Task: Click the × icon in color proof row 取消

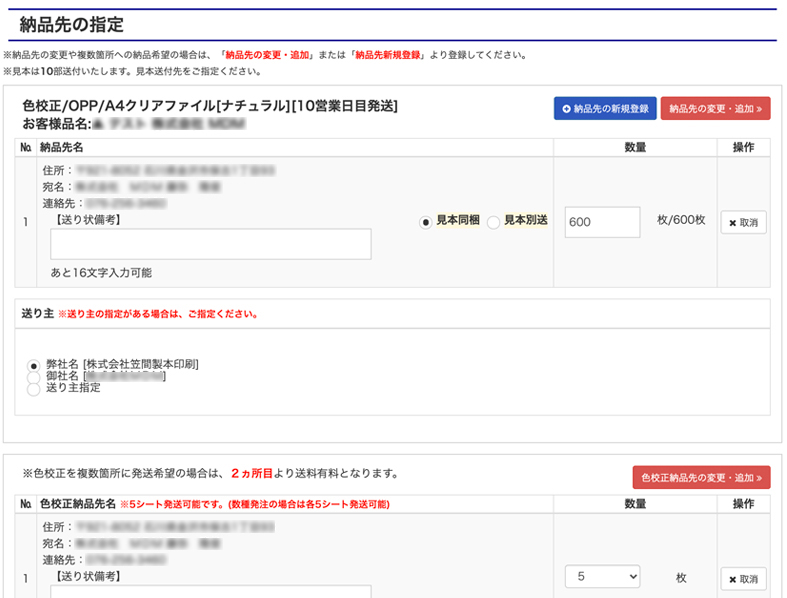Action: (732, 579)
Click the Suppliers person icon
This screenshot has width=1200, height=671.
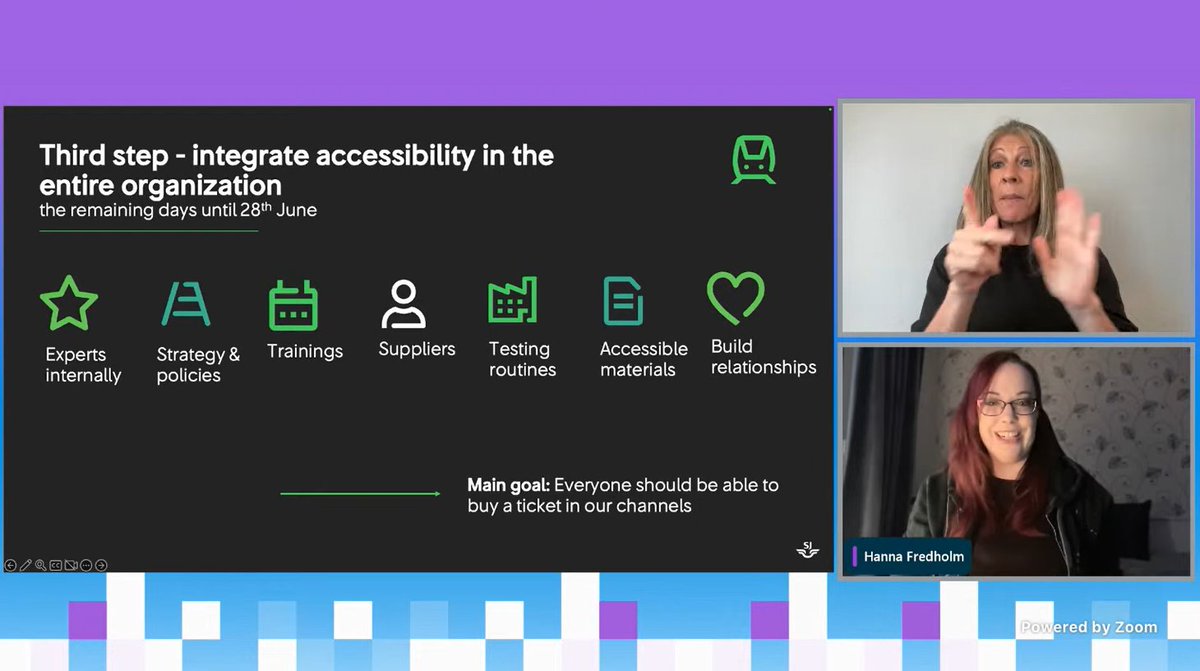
==
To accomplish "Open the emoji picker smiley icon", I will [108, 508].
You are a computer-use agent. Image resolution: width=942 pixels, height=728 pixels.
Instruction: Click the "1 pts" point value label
---
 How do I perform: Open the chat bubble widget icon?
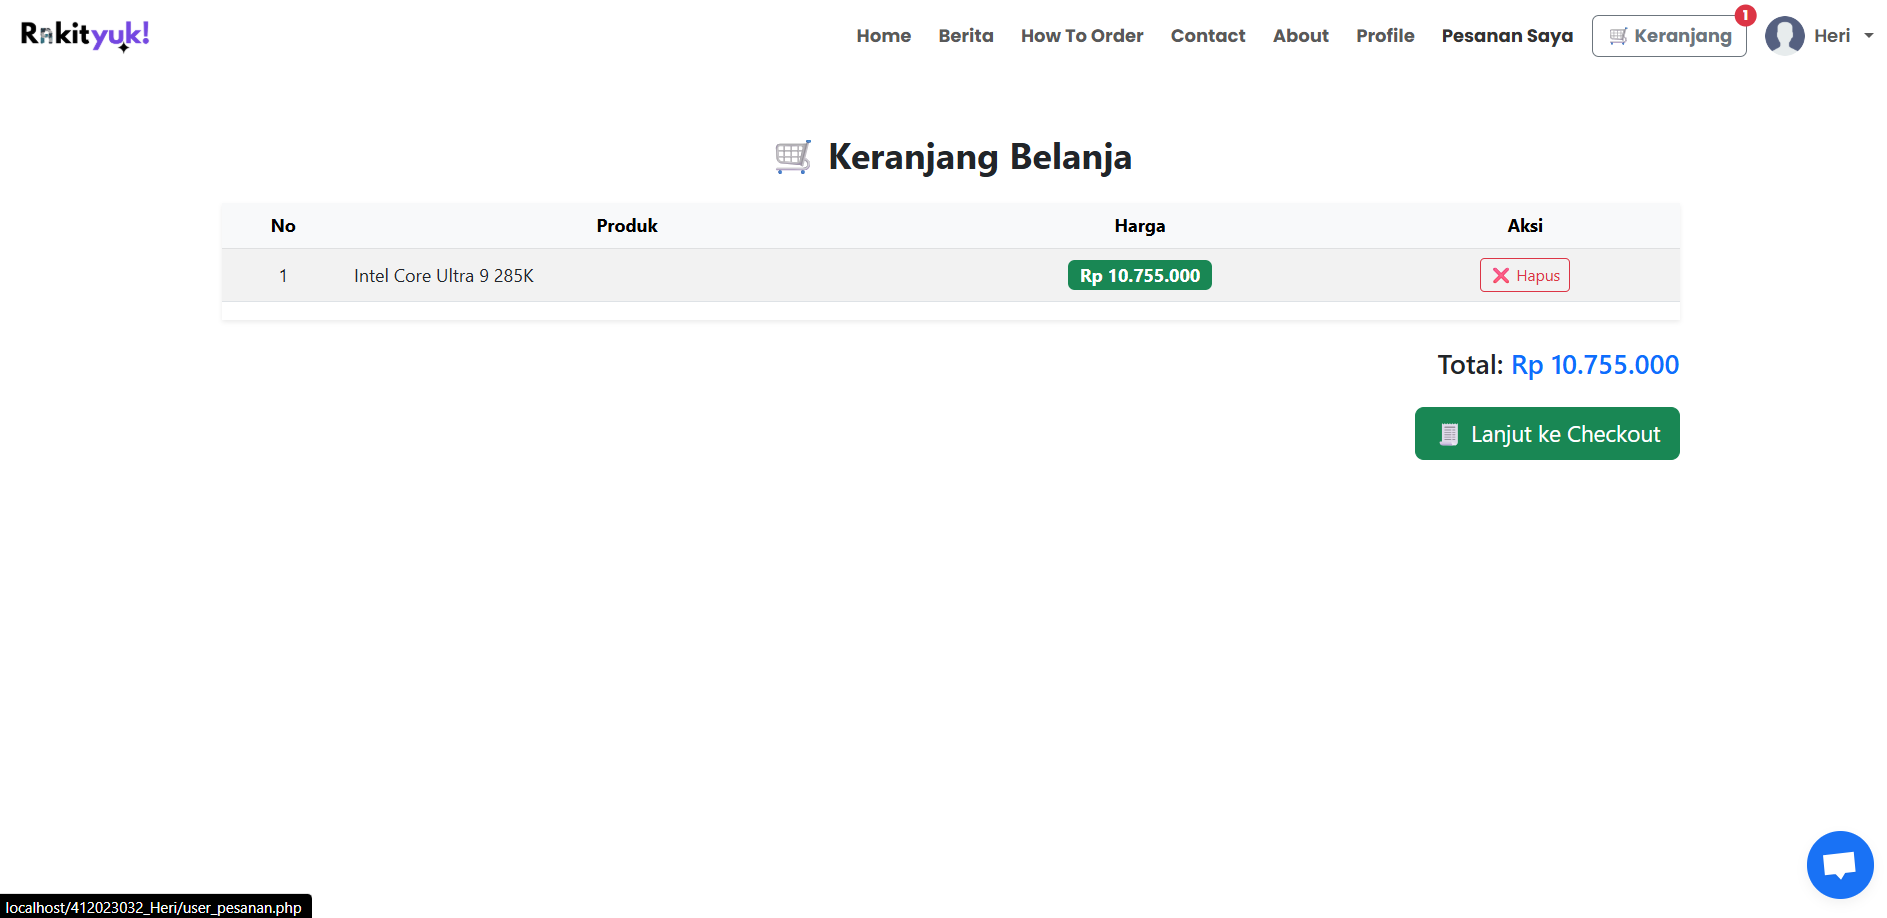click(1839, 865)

■ **Task brief**
What you give back should be only the lines of the records above, starting at the line with "Click the Suppliers person icon" and ending at the line with "This screenshot has width=1200, height=671.", restated word for word.

■ **Exercise solution**
Click the Suppliers person icon
This screenshot has width=1200, height=671.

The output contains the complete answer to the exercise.